Кайстофер мыл руки. Кожа уже приобрела красный, мучительный оттенок. Он явно занимался этим не десять и не двадцать минут.
Грайс подошла к нему, встала у него за спиной. Она не знала, что сказать. Почему он был так взволнован? До полнолуния оставалось еще недели две.
Кайстофер выключил воду, медленно развернулся к ней. Он сказал:
– Я волновался. Я не контролировал то, что происходит. Это было не по моему плану. Я не хотел, чтобы с тобой случались такие вещи. Я не понимаю, как я не подумал об этом. Если бы я об этом подумал, я бы смог найти решение.
Довольно длинная тирада для Кайстофера.
– Я позволил, чтобы с тобой это случилось. Плохо. Очень плохо. Все вещи, которые я делаю, не помогли. Не имели к этому отношения. А теперь я даже не знаю, что сказать тебе, чтобы поддержать. Я не понимаю.
Грайс обняла его и почувствовала, как он напряжен.
– Я даже не думал о том, что ты – человек. Что тебе можно причинить вред. Это ведь элементарно, биология и ничего больше. Большинство умозаключений имеет синтетическую природу, но это – просто факт.
Грайс сильнее обняла его. Она была такой маленькой рядом с ним, но, казалось, испытывая стыд, он был совсем беззащитен.

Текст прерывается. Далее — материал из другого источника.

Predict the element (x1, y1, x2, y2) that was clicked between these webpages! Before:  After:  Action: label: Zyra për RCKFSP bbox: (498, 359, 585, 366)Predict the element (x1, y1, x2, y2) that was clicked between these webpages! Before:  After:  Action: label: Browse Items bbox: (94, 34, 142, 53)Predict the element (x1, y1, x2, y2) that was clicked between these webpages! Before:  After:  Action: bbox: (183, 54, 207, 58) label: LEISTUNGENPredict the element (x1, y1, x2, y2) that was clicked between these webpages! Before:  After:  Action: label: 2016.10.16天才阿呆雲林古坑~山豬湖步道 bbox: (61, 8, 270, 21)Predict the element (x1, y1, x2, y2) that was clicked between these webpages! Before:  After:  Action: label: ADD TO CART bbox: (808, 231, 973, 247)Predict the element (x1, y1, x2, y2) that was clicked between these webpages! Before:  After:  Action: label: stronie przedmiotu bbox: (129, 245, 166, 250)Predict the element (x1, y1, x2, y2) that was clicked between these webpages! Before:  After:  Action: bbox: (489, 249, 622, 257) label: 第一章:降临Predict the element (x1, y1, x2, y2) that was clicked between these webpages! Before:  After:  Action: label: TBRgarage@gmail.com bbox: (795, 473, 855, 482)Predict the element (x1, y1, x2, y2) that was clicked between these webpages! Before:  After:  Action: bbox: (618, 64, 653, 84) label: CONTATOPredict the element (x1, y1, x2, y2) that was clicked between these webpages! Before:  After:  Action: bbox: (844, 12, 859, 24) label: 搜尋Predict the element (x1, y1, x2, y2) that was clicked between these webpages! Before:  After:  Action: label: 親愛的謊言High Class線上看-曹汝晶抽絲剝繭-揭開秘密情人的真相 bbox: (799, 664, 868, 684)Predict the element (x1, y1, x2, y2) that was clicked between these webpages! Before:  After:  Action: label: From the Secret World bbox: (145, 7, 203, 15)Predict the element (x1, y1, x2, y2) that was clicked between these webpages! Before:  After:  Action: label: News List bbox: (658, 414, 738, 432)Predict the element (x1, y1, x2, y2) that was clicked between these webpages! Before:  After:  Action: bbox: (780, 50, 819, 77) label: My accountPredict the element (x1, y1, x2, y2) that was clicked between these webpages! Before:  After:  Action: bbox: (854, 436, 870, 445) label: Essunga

– Все в порядке, – прошептала Грайс. – Все обошлось.
Она поцеловала его, и он ответил, нежно, несмело, смущенно. Они отстранились друг от друга, Кайстофер долго смотрел на нее молча, а потом сказал:
– Грайс, я...
Его вдруг передернуло, будто он испытал резкую зубную боль. Грайс положила руку ему на щеку, провела пальцами по скуле. Она вдруг поняла, что впервые они прикасаются друг к другу просто так, вне расписания. Впервые он целовал ее без причины.
– Тебе плохо?
Глаза у него стали туманными, и Грайс на секунду показалось, что он сейчас заплачет, а потом щеку обожгло и в ушах зазвенело. Она услышала голос другого Кайстофера, беспорядка.
– Ты, мерзкая дурочка, ты заставила нас волноваться! Мне больно! Плохая, плохая, девочка!
– Что ты здесь делаешь? – прошептала Грайс.
– Сюрприз, сука.
Он взял ее за горло, прижал к стене. Грайс подумала, что хватит с нее сегодня удушений. Он улыбался своей сладкой улыбкой.
– Ты испугала меня, мне больно, мне не нравится, когда мне делают больно. Я буду играть с тобой так, что на тебе живого места не останется. Давай, сладкая конфетка, скажи хоть что-нибудь, прежде, чем я тебя разгрызу.
А потом он поцеловал Грайс. Совсем по-другому, чем минуту назад. Страстно, болезненно, прижимаясь к ней всем телом, он терся о ее бедра, вылизывал ее язык. Грайс укусила его, отчасти чтобы разозлить еще сильнее, отчасти из страха. Ее чувства ко второй части Кайстофера были слишком сложными, чтобы анализировать их.